The Album Art Studio That Made Pink Floyd’s Pig Fly
It tended to be Thorgerson, by all accounts a cussed genius, driving the file executives to apoplexy. “The greatest line about Storm was that ‘He’s a man who wouldn’t take yes for an answer,’” Mason mentioned. “It was almost inevitable that whatever was done, particularly by the record company, would involve Storm having to shout at them.”
Thorgerson, who died in 2013, may very well be confrontational with the musicians as effectively. “He didn’t care if it was Paul McCartney or Roger Waters, he would express himself quite vehemently,” Powell mentioned. “And often I would have to go around fighting the fires to maintain some kind of credibility. At the end of the day, it kind of worked because I managed to persuade the artists that it was the idea that was important. Forget about Storm’s personality.”
Corbijn mentioned that, in the end, the documentary was a “story of love and loss.” Hipgnosis got here to an finish on the daybreak of a brand new period, during which music movies dominated and compact discs, with their considerably smaller inventive canvases, turned the dominant mode of distribution. (Of course, as we speak most individuals see album artwork in miniature on their telephones.) Thorgerson and Powell, who have been transferring over to filmmaking, had a falling out over cash and didn’t communicate for 12 years after that. “It was like the end of a marriage,” Powell mentioned. The two reunited after Thorgerson fell sick; he died of most cancers on the age of 69.
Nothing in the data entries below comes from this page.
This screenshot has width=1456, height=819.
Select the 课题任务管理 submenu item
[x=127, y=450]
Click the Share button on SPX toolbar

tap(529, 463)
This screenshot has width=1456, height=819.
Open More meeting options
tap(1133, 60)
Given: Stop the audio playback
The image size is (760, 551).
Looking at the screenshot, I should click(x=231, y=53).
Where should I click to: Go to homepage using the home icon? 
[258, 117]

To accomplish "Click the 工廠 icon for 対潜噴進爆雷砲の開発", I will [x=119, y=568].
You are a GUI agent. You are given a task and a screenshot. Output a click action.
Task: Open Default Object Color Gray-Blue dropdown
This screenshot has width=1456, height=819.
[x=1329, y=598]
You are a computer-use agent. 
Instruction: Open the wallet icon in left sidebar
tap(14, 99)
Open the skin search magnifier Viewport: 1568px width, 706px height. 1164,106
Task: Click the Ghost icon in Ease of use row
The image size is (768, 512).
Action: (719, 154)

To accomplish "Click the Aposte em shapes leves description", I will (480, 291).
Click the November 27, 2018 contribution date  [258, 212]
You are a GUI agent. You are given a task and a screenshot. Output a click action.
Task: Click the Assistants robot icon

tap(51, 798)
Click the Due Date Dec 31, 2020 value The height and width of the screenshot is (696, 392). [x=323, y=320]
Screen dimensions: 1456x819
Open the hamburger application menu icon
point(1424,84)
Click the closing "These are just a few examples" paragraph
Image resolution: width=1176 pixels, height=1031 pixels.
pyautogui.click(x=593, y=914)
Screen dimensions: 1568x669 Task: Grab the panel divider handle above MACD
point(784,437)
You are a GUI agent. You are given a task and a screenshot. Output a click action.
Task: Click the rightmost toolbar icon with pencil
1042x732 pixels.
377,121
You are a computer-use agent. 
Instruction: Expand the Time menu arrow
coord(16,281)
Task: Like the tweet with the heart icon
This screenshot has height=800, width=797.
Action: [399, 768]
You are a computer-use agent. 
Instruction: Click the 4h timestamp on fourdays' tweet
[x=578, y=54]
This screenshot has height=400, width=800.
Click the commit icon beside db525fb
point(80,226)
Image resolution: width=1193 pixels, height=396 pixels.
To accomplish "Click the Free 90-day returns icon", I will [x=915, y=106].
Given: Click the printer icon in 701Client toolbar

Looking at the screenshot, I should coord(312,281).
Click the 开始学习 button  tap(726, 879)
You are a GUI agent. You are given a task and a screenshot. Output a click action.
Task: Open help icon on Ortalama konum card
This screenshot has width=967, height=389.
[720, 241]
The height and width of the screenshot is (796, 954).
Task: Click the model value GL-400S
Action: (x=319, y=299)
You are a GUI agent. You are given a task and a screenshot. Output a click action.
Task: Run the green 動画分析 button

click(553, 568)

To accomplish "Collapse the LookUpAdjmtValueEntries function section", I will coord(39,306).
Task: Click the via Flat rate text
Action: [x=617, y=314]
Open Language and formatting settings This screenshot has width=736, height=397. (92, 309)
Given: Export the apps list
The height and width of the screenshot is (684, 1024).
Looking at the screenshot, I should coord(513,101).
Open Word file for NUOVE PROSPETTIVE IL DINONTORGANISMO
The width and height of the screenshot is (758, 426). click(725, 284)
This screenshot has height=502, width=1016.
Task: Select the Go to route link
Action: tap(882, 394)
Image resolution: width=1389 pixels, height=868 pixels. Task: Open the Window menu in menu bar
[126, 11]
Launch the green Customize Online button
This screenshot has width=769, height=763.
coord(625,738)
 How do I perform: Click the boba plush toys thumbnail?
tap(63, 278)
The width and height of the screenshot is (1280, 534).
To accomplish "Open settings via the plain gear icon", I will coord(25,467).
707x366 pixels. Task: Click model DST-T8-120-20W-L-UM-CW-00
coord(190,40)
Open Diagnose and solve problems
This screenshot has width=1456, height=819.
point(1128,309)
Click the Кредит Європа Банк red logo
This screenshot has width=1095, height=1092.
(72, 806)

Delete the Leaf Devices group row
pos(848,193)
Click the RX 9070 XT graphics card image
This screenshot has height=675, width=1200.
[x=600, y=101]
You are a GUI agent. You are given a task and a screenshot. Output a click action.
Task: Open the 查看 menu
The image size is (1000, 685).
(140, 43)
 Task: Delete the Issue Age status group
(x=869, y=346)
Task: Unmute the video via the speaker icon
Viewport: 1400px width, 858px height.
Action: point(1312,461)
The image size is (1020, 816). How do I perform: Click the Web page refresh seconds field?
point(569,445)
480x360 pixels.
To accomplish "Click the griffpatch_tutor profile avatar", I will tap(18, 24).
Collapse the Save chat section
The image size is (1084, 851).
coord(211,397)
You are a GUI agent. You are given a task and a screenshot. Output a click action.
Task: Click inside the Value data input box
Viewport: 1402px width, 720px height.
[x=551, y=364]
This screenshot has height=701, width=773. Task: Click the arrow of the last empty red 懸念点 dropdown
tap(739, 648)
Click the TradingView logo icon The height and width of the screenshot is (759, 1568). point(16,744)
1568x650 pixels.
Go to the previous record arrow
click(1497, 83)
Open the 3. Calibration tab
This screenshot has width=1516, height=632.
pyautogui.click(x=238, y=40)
In newer years, Powell mentioned, he’s been heartened to see that Hipgnosis’ album covers have damaged “that barrier to be taken seriously as fine art.” He added, “A lot of thought went into those pictures. We didn’t take photographs of the band and slap it on the front with their names big and the title in big white letters. This was work that was taken extremely seriously. And I hope that comes over in the film.”
Powell pointed to Hipgnosis’ cowl of Led Zeppelin’s ultimate studio album, “In Through the Out Door” from 1979, which concerned lovingly recreating an precise New Orleans juke joint in a studio in London. He indicated that making the album’s visuals (which, in any case that work, got here wrapped in a brown paper bag) possible value greater than it did for the band to file the music itself.
“You know,” Powell mentioned with fun, “that sums up the period of time.”